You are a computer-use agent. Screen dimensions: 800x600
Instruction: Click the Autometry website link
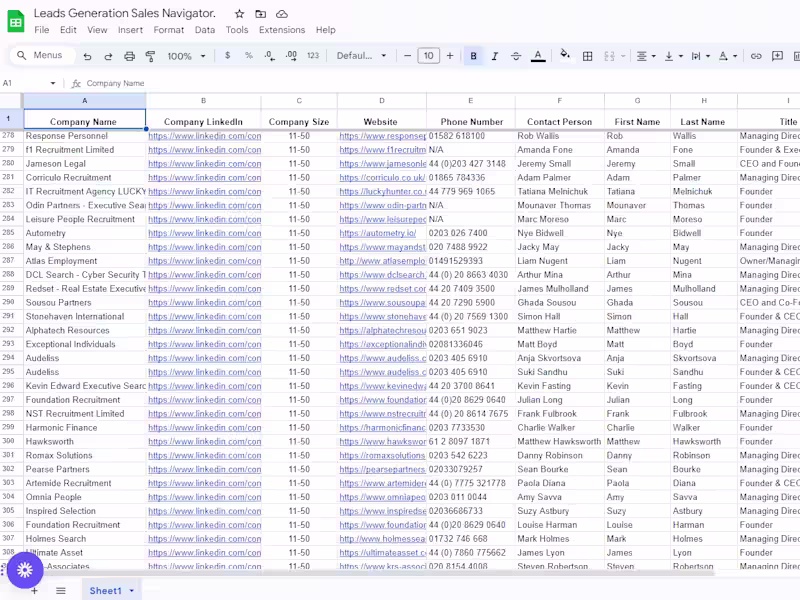377,233
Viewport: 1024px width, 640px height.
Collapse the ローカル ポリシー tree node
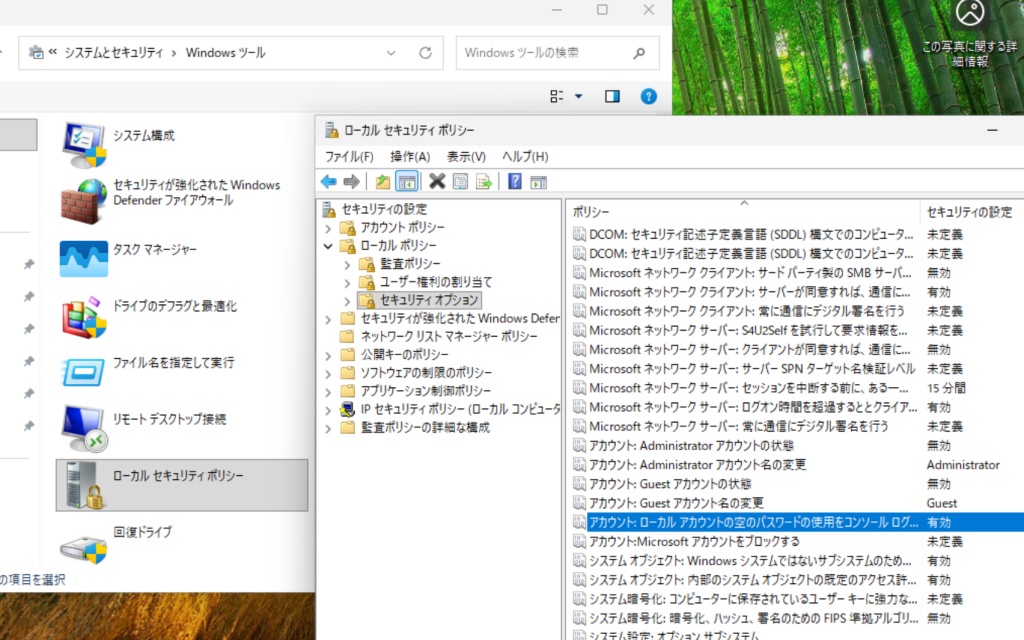pyautogui.click(x=328, y=246)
= = = =
Task to carry out.
Please restate the entries word for word. Skip the pictures.

Response to this exercise.
You are a computer-use agent. Screen dimensions: 800x600
Instruction: Click the Autometry website link
377,233
Viewport: 1024px width, 640px height.
Collapse the ローカル ポリシー tree node
pyautogui.click(x=328, y=246)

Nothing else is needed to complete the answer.